Het VHP-Assembleelid Rajendrekoemar Debie sprak dinsdag 15 juni in De Nationale Assemblee tijdens de begrotingsbehandeling van een nationale crisis waarin het land is terecht gekomen. Hij schrijft dit toe aan het beleid van de vorige regeerders dat hij omschrijft als “wanbeleid”.
Debie refereerde naar Karel Eckhorst, de hoofdonderhandelaar voor Suriname met het Internationaal Monetair Fonds (IMF), die onlangs verklaarde dat Suriname in de periode 2009 en 2012 veel valuta heeft verdiend met de export van mineralen. Dit was meer dan de totale ontwikkelingshulp die van Nederland werd ontvangen, maar dat deze meeropbrengsten in de afgelopen periode niet goed zijn besteed. Tussen 2009 en 2012 blijken de opgebouwde internationale reserves 3.5 miljard Amerikaanse dollar te zijn geweest terwijl de Nederlandse ontwikkelingshulp in 1975 ruim 3 miljard gulden bedroeg.
Debie wil graag, dat goed wordt uitgelegd waaraan deze internationale reserves zijn besteed, “omdat wij geen enkel product ervan of investeringen zien”.

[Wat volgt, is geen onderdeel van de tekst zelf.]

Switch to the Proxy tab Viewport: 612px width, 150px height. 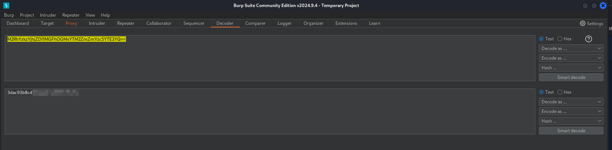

Het Assembleelid noemde de enorme kritiek op de huidige regering, maar wees erop dat die “nauwelijks 10 maanden aanzit”. Debie toonde begrip voor de positie van de regering en stelde, dat de regering het hoofd moet bieden aan de nationale crisis zonder financiële middelen.
Hij noemde enkele punten die de regering in samenhang moet uitvoeren om het land vooruit te krijgen:
1. Herstel van het vertrouwen in de Surinaamse munteenheid gericht op een stabiele wisselkoers op een aanvaardbaar niveau.
2. Een stabiel loon- en prijsklimaat, met stabiele prijzen en tarieven.
3. Intern en extern monetair evenwicht.
4. Herstel van het vertouwen in de betaaldicipline van de overheid in binnen- en buitenland. De aflossing van de binnen- en buitenlandse schulden.
5. Versnelde toename van de nationale productie. En vooral de exportgerichte productie en import vervanging voor de broodnodige Amerikaanse dollars.
6. Verhoging van de koopkracht van grote delen van de bevolking.
7. Beheersing van de inflatie, onder andere door beheersing van de maatschappelijke geldhoeveelheid en het uit de speculatieve sfeer halen van de wisselkoers.
8. Evenwicht op de staatsbegroting, vereist voor een adequate instandhouding van de taken van de overheid en de publieke infrastructuur.
9. Aanvaardbare en productie stimulerende rentetarieven.
10. Waar nodig aanpassing en invoering van economische wetgeving voor het bereiken van de gestelde doelen.
Tot slot noemde hij een modern en productief ambtenarenapparaat.